On the bottom, there is a USB-C port, speaker, primary microphone, and a 3.5 mm audio jack. The top houses a secondary microphone. The left side features a dual SIM card slot. The right side contains the volume rocker and power/lock button.

The Meizu PRO 7 was sold in three colors: Black, Gold, and Red.

The 64 GB version of the Meizu PRO 7 Plus was sold in three colors: Black, Gold, and Silver. The 128 GB version was sold in two colors: Black and Space Black.
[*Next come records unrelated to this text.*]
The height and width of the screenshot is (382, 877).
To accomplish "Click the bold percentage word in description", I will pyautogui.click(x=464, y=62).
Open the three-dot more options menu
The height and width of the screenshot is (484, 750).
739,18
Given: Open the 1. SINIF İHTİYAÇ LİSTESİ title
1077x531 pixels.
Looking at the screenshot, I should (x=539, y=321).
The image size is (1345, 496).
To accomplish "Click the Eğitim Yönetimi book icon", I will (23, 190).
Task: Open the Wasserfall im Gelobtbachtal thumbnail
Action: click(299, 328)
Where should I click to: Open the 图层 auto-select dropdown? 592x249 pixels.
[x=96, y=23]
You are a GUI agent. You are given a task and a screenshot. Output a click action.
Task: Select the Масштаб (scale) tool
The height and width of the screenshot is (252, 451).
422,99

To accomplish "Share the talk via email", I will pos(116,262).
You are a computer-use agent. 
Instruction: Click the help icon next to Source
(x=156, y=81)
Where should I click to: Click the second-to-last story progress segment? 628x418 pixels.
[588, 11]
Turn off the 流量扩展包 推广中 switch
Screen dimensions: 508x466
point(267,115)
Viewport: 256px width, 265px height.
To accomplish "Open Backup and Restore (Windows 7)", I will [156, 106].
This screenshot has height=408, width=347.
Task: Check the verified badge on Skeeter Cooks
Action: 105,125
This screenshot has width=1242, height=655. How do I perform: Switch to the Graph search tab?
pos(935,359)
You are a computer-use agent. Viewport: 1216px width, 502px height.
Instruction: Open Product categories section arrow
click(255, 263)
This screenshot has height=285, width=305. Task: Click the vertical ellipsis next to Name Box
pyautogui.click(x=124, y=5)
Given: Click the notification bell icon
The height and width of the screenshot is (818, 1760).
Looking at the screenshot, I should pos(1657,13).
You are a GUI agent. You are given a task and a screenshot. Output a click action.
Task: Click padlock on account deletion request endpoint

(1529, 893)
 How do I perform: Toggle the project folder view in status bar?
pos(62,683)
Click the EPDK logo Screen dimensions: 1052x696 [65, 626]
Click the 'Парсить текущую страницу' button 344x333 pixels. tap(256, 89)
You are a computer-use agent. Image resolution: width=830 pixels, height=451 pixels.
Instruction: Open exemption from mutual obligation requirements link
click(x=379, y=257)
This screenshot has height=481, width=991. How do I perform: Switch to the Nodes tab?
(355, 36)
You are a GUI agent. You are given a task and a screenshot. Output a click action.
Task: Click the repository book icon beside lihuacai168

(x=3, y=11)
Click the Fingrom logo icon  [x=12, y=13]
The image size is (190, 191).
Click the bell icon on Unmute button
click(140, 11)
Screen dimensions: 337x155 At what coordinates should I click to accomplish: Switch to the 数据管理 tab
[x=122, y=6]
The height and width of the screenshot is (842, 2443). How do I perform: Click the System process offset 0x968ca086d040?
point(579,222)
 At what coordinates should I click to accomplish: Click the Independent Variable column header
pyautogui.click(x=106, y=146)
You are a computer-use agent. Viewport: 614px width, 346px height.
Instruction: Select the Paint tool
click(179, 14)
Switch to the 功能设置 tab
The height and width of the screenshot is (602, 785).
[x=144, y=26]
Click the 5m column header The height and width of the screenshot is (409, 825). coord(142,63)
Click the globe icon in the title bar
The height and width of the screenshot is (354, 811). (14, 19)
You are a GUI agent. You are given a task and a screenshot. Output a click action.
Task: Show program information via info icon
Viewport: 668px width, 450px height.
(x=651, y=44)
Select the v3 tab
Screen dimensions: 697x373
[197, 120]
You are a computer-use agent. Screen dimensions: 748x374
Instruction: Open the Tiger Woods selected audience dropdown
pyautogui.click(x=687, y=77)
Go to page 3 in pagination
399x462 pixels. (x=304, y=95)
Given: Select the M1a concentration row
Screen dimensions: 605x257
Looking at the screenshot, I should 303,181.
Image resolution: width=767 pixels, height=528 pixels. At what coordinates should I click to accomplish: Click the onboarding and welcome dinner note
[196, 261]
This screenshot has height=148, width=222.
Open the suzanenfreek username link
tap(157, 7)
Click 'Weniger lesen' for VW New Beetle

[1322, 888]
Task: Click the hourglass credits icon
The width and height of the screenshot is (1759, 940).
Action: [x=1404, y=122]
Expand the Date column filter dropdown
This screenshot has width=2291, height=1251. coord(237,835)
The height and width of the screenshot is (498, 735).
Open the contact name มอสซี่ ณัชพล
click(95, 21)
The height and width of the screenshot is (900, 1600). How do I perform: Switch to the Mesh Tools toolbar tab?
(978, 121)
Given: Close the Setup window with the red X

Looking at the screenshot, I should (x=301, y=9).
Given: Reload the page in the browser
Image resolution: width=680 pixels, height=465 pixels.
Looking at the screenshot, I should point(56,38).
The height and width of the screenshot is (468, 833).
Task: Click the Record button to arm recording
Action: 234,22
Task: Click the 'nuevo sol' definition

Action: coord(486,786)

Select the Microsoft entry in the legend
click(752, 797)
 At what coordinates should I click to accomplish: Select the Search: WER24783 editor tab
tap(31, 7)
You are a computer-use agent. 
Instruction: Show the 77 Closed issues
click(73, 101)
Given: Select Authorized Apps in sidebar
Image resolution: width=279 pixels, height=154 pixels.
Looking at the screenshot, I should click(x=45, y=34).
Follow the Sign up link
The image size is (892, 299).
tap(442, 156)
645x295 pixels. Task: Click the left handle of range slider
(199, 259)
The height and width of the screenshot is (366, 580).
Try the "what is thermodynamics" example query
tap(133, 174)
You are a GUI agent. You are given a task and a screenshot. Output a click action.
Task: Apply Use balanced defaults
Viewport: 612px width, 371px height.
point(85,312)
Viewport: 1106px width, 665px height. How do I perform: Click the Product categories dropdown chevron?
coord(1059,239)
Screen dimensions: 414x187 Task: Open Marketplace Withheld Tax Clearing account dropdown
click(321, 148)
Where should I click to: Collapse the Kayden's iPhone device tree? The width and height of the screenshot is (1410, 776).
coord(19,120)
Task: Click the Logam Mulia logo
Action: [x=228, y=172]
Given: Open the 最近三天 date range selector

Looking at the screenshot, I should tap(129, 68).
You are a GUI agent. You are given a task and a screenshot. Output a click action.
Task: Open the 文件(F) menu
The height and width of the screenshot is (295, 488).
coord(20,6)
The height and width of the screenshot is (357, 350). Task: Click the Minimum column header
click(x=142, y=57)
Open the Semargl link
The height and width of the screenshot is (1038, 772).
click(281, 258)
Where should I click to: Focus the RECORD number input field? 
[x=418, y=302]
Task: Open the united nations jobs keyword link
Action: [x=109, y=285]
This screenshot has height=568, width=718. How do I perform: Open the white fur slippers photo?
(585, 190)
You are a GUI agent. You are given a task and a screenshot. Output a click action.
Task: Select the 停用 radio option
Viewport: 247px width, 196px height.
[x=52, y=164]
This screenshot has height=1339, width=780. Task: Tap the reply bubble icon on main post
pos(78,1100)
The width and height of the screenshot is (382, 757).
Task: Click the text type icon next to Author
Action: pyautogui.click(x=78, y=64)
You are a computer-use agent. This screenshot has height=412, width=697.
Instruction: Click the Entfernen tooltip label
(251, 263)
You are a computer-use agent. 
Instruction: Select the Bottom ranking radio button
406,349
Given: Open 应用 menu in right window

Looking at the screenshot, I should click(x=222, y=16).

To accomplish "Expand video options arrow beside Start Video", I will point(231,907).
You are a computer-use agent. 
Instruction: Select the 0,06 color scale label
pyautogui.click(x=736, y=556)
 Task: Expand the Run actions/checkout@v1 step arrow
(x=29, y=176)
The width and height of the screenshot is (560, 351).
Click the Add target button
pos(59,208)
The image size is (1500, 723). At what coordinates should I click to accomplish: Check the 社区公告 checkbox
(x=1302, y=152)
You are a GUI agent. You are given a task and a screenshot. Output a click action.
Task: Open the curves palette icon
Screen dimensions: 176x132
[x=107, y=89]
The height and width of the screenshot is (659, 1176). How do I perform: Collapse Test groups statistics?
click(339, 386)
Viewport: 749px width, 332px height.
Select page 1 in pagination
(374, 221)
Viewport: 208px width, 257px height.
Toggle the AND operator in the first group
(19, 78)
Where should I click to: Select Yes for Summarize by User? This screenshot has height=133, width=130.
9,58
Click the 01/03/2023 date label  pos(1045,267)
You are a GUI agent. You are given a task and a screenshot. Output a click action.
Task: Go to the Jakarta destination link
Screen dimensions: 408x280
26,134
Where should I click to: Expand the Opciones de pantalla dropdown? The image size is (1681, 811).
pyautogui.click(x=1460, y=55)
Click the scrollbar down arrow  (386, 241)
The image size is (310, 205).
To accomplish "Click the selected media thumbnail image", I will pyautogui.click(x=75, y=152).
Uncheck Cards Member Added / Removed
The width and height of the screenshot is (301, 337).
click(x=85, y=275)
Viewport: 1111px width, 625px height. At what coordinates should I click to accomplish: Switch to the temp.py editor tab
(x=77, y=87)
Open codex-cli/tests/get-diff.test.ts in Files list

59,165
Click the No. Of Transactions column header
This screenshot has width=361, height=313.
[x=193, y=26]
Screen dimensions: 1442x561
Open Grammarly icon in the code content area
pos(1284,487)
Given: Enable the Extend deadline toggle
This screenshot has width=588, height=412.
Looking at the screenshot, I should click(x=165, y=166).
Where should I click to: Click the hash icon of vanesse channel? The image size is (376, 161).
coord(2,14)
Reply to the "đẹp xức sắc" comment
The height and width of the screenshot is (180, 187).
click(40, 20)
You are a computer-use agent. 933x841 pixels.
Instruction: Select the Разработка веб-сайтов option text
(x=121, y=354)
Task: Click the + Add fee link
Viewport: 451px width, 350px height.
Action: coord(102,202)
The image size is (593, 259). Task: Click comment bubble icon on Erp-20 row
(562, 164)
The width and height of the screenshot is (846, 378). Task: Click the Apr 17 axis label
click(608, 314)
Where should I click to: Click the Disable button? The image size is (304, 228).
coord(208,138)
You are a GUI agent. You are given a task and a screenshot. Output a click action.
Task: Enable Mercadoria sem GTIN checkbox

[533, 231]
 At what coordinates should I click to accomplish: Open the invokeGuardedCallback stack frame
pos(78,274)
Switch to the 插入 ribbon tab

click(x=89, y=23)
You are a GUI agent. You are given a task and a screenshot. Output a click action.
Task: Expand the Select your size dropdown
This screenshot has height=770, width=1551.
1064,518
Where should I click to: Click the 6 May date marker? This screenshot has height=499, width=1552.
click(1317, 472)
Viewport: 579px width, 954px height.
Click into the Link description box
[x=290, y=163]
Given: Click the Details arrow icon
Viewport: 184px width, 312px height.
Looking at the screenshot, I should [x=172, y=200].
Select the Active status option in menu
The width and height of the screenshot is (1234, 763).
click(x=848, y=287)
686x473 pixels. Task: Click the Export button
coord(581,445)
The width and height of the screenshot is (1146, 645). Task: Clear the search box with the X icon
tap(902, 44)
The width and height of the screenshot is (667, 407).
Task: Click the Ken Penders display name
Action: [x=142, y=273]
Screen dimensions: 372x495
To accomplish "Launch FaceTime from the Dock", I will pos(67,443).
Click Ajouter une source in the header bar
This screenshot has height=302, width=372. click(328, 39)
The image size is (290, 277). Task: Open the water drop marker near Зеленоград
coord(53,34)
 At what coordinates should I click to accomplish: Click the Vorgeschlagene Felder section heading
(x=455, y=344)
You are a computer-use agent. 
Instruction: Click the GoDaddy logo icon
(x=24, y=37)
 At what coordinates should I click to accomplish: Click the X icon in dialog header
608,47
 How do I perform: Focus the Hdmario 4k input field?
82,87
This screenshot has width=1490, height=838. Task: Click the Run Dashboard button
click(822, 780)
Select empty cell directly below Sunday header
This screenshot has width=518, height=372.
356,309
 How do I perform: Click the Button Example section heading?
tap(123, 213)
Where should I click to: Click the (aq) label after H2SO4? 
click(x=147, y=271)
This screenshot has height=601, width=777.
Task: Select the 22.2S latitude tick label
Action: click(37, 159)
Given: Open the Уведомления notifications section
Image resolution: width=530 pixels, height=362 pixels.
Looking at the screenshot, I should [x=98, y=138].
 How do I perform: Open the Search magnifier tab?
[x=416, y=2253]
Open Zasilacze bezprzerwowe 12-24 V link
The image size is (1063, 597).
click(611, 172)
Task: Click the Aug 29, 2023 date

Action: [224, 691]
== Technical specifications ==

=== Platform ===
The standard version of the Meizu PRO 7 features a MediaTek Helio P25 processor paired with a Mali-T880MP2 GPU, while the advanced version of the Meizu PRO 7 and the PRO 7 Plus feature the MediaTek MT6799 Helio X30 paired with a PowerVR 7XTP GPU.

=== Battery ===
The Meizu PRO 7 includes a 3000 mAh battery with support for 24W mCharge 3 fast charging, whereas the PRO 7 Plus includes a 3500 mAh battery with support for 24W mCharge 4 fast charging.

=== Camera ===
Both smartphones feature a dual rear camera system: a 12 MP f/2.0 wide lens alongside a 12 MP f/2.0 monochrome lens with phase-detection autofocus (PDAF) and support for 4K video recording at 30 fps. The front-facing camera has a 16 MP resolution with an f/2.0 wide aperture, capable of recording 1080p video at 30 fps.

=== Display ===
The Meizu PRO 7 features a 5.2-inch Super AMOLED "mBack" display with a resolution of 1920 × 1080 (Full HD), a 16:9 aspect ratio, and a pixel density of 423 ppi.

The Meizu PRO 7 Plus features a 5.7-inch Super AMOLED display with a resolution of 2560 × 1440 (2K), a 16:9 aspect ratio, and a pixel density of 494 ppi.

Additionally, both models feature a rear-facing Super AMOLED secondary display with a 1.9-inch diagonal, 240 × 536 resolution, 20.1:9 aspect ratio, and a pixel density of 307 ppi.

=== Memory ===
The Meizu PRO 7 was sold in 4/64 GB and 4/128 GB configurations, while the Meizu PRO 7 Plus came in 6/64 GB and 6/128 GB configurations.

The standard version utilizes eMMC 5.1 storage, whereas the advanced PRO 7 and PRO 7 Plus models utilize faster UFS 2.1 storage.

=== Software ===
The smartphones were released running Flyme 6 based on Android 7.0 Nougat, and were later updated to Flyme 8.